Encore une fois, dans la presse gabonaise comme dans la presse ivoirienne, vous verrez toujours à la une des journaux des interviews du ministre de la Santé, de l’Éducation, de l’Intérieur, etc. Mais très rarement vous verrez des grands patrons – qu’ils soient d’ailleurs patrons de grandes entreprises ou de PME ou PMI – exprimer leurs doutes, leurs inquiétudes, leurs solutions, leurs besoins. On donne une place très importante aux politiques et Jeune Afrique est bien placée pour le dire, puisqu’on traite beaucoup le volet politique. La place accordée aux acteurs politiques est, pour moi, beaucoup trop importante et pas assez aux acteurs du secteur privé.

Donc, si vous pouvez leur donner la parole parce qu’en fait ils fourmillent d’idées. Ils ont beaucoup moins de carcans pour proposer des pistes de solutions innovantes, moins de langue de bois aussi, généralement parce que la politique politicienne n’intervient pas. Donc, le rôle des médias, pour nous et tous ceux qui viennent couvrir aussi ce forum, c’est justement de donner la parole à ces gens-là. Je peux vous garantir que c’est beaucoup plus intéressant que de donner la parole à certains ministres.

Dix ans après son lancement, croyez-vous que l’Africa CEO Forum compte des résultats palpables ou a impacté des choses dans le sens du changement ?

Oui ! D’abord la première chose très visible c’est la fréquentation et le nombre de participants qui a plus que doubler en dix ans.

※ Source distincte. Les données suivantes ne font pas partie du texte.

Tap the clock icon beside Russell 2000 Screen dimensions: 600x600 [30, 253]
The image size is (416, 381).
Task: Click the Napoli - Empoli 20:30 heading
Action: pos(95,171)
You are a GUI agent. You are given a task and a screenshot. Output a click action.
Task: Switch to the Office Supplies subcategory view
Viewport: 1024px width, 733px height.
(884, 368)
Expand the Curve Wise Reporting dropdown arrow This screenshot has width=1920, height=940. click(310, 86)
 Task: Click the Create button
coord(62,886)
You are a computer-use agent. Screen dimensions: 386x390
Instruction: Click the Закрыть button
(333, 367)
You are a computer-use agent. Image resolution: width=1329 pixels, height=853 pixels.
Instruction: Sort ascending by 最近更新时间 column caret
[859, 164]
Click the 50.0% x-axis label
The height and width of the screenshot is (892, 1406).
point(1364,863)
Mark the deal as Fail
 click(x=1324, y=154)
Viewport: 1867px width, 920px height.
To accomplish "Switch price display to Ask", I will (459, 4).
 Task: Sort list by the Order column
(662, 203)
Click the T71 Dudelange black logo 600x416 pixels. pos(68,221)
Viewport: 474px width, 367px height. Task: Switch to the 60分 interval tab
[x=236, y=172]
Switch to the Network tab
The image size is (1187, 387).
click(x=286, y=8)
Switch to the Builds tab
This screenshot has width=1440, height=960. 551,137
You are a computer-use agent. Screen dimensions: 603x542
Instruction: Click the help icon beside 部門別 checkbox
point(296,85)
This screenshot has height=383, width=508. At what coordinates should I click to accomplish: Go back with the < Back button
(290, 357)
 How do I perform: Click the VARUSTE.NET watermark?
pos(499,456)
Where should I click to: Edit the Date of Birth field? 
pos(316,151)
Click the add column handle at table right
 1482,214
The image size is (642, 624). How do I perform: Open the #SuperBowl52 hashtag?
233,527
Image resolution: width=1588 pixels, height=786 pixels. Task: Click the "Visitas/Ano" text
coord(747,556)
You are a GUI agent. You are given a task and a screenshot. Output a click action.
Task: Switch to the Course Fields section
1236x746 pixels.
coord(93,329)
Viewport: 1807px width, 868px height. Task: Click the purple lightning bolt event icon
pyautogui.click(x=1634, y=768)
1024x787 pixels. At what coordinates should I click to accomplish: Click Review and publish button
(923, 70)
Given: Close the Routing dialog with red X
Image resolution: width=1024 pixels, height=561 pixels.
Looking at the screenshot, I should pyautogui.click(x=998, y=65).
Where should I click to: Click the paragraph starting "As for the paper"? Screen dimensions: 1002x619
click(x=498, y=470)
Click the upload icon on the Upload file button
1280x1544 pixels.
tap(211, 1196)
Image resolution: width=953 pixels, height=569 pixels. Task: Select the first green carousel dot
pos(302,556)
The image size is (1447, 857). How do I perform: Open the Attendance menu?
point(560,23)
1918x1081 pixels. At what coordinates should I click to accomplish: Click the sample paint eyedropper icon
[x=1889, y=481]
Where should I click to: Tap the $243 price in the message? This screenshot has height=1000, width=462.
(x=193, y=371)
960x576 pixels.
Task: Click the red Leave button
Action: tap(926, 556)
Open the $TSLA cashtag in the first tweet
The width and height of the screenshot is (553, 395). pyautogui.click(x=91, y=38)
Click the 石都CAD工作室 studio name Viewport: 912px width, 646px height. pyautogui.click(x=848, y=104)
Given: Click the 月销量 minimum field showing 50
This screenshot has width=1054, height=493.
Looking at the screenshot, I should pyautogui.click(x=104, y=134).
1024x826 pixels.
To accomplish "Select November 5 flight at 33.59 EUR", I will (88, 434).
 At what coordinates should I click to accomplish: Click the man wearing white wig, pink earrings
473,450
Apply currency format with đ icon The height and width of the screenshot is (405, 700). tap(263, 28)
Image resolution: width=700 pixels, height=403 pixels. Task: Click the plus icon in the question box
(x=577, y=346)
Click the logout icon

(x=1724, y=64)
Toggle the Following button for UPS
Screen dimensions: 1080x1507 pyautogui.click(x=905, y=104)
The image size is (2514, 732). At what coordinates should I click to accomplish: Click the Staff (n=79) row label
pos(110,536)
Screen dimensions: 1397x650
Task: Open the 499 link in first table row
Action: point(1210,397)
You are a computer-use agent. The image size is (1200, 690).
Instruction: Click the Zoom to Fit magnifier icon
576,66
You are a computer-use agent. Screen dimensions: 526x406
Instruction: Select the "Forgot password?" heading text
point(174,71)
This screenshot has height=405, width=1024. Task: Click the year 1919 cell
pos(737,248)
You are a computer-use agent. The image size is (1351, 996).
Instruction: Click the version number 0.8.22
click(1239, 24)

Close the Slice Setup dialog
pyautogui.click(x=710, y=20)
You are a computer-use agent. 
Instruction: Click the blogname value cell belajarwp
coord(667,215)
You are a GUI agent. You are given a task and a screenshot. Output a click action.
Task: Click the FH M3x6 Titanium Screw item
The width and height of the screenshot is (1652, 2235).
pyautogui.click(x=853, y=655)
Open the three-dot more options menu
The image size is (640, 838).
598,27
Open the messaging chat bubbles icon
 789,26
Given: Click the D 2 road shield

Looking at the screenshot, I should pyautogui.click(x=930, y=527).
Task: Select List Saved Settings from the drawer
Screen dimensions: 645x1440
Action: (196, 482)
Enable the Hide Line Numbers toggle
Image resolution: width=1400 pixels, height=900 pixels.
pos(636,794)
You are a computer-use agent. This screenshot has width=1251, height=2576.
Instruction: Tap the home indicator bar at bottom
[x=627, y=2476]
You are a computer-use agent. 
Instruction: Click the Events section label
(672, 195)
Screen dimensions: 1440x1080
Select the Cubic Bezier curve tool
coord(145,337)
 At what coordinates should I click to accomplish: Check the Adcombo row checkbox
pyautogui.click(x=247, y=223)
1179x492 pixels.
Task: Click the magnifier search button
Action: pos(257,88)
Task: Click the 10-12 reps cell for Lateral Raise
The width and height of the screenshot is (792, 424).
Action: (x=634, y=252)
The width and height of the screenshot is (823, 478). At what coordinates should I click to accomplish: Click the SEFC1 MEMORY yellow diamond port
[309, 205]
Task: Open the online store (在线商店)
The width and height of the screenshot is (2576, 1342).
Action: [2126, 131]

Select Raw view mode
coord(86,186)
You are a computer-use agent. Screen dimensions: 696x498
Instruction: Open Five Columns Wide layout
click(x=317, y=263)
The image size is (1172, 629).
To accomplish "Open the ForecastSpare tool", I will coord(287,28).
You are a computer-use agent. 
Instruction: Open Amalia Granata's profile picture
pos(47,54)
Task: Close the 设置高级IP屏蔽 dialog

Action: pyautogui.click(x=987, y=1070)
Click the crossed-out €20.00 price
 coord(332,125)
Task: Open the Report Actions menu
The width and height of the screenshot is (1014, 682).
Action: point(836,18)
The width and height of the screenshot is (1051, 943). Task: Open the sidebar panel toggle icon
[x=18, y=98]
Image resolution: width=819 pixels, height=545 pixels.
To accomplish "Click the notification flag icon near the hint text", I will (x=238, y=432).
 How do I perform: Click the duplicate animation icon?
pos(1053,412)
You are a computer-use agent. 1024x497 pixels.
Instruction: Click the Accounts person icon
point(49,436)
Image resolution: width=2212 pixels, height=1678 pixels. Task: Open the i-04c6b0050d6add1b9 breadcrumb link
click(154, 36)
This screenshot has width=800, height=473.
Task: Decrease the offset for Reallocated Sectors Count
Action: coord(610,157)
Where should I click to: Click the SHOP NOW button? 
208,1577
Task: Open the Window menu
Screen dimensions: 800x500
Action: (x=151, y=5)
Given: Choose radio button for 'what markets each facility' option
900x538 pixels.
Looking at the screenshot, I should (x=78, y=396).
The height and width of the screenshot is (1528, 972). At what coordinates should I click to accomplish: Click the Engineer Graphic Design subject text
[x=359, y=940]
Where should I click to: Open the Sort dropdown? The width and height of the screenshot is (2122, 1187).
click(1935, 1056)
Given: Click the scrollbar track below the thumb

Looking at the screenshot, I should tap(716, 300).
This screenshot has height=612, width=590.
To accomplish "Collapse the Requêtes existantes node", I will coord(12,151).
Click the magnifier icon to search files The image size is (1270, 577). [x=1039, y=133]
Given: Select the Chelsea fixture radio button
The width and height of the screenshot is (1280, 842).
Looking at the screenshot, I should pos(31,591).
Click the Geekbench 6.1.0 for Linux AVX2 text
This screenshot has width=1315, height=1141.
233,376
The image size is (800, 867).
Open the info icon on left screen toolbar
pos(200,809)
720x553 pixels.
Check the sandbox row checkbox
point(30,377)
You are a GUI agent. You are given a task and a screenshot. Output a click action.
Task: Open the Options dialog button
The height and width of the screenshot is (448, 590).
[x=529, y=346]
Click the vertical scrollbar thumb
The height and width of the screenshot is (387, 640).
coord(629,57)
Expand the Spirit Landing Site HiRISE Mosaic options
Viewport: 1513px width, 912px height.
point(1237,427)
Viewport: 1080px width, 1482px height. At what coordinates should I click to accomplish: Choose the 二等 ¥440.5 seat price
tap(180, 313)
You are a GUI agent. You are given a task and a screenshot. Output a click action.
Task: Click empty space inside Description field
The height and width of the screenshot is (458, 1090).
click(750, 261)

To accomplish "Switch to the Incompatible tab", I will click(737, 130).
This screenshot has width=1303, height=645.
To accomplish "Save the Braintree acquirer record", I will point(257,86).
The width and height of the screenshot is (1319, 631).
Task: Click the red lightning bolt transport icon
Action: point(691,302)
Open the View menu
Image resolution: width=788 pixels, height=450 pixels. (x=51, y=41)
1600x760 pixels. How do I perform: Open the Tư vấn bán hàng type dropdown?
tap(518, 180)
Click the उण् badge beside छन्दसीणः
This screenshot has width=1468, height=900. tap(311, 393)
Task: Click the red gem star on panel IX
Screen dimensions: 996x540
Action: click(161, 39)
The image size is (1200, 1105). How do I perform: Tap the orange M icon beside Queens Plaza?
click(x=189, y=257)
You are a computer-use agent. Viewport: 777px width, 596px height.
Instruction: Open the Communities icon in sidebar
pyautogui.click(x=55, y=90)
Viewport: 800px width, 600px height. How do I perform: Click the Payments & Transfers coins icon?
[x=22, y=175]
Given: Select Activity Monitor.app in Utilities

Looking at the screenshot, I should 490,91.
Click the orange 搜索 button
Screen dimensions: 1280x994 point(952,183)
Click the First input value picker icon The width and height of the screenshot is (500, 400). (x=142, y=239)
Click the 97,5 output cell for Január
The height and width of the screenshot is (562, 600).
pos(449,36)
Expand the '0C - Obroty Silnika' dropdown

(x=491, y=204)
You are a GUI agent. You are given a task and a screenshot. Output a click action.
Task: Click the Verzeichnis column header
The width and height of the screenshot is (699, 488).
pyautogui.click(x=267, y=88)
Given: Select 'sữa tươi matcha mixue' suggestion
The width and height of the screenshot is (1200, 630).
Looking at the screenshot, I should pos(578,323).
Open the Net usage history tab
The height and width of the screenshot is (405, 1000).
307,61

Donc, là on est à peu près à 1500 participants. Deuxièmement, c’est la qualité de ces participants, et troisièmement, c’est le rayonnement géographique : l’Afrique anglophone est maintenant très représentée, le reste de l’international aussi. C’est-à-dire tous les pays qui s’intéressent à l’Afrique, que ce soit la Turquie, les États-Unis, la Chine, etc., viennent de plus en plus nombreux. Et parmi les résultats, il y a qu’on va créer une sorte de plateforme permanente destinée au forum. L’Africa CEO Forum ne sera plus qu’un événement annuel mais – à travers une application ou l’utilisation de d’Internet – une plateforme qui va permettre des pistes de réflexion, des recherches, des contenus, des articles, etc.

L’évènement s’est tenu plusieurs fois à Genève, une fois à Kigali, deux fois Abidjan… L’Africa CEO a-t-il cessé d’être itinérant ? Repartira-t-il en Europe ? Ira-t-il dans d’autres capitales africaines ou prend-il définitivement ses quartiers en Côte d’Ivoire ?

On a une certitude : c’est que maintenant l’évènement sera systématiquement sur le continent. Je pense qu’on viendra régulièrement à Abidjan. On aura également des éditions qui voyageront un petit peu en Afrique anglophone notamment, et pourquoi pas, au Nigéria, au Kenya… peut-être aussi en Afrique lusophone. Mais on restera basé principalement à Abidjan. Il y a deux raisons à cela. D’une part, parce que la logistique permet d’accueillir 1500 participants de haut niveau : l’hôtellerie, les infrastructures, les hubs aériens, le fait de pouvoir circuler facilement… ce qui n’est pas le cas dans la plupart des autres pays d’Afrique francophone. Et d’autre part, parce qu’il me semble que c’est un hub en Afrique de l’Ouest qui a vocation à se développer et peut-être à servir de modèle de gouvernance économique aux autres pays du continent.